→ **Dataset excerpts**
☆ ☆ ☆ ☆ ☆ ☆ ☆

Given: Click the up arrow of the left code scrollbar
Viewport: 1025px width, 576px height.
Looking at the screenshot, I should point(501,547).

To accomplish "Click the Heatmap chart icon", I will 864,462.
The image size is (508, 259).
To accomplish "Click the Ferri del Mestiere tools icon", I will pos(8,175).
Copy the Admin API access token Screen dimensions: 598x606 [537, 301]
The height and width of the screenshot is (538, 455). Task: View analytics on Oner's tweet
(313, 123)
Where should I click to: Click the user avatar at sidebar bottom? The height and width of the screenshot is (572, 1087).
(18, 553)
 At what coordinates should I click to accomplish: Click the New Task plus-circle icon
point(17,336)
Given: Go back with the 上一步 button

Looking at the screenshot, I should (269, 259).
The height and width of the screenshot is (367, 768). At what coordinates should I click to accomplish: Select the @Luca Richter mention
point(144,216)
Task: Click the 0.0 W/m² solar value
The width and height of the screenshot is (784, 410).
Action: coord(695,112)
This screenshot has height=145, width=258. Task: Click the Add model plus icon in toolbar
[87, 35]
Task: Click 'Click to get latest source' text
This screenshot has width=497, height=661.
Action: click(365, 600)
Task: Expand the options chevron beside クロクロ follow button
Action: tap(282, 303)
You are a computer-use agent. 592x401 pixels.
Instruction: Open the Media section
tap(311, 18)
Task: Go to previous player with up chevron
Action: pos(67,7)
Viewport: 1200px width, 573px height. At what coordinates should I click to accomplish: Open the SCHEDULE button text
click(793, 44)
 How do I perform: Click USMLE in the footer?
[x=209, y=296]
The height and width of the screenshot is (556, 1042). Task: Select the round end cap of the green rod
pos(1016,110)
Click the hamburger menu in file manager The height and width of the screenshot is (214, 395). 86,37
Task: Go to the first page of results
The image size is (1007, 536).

☆ ☆ ☆ ☆ ☆ ☆ ☆

Transcribe the data above in full, keeping every word as it is.

→ **TASK OUTPUT**
Given: Click the up arrow of the left code scrollbar
Viewport: 1025px width, 576px height.
Looking at the screenshot, I should point(501,547).

To accomplish "Click the Heatmap chart icon", I will 864,462.
The image size is (508, 259).
To accomplish "Click the Ferri del Mestiere tools icon", I will pos(8,175).
Copy the Admin API access token Screen dimensions: 598x606 [537, 301]
The height and width of the screenshot is (538, 455). Task: View analytics on Oner's tweet
(313, 123)
Where should I click to: Click the user avatar at sidebar bottom? The height and width of the screenshot is (572, 1087).
(18, 553)
 At what coordinates should I click to accomplish: Click the New Task plus-circle icon
point(17,336)
Given: Go back with the 上一步 button

Looking at the screenshot, I should (269, 259).
The height and width of the screenshot is (367, 768). At what coordinates should I click to accomplish: Select the @Luca Richter mention
point(144,216)
Task: Click the 0.0 W/m² solar value
The width and height of the screenshot is (784, 410).
Action: coord(695,112)
This screenshot has height=145, width=258. Task: Click the Add model plus icon in toolbar
[87, 35]
Task: Click 'Click to get latest source' text
This screenshot has width=497, height=661.
Action: click(365, 600)
Task: Expand the options chevron beside クロクロ follow button
Action: tap(282, 303)
You are a computer-use agent. 592x401 pixels.
Instruction: Open the Media section
tap(311, 18)
Task: Go to previous player with up chevron
Action: pos(67,7)
Viewport: 1200px width, 573px height. At what coordinates should I click to accomplish: Open the SCHEDULE button text
click(793, 44)
 How do I perform: Click USMLE in the footer?
[x=209, y=296]
The height and width of the screenshot is (556, 1042). Task: Select the round end cap of the green rod
pos(1016,110)
Click the hamburger menu in file manager The height and width of the screenshot is (214, 395). 86,37
Task: Go to the first page of results
The image size is (1007, 536).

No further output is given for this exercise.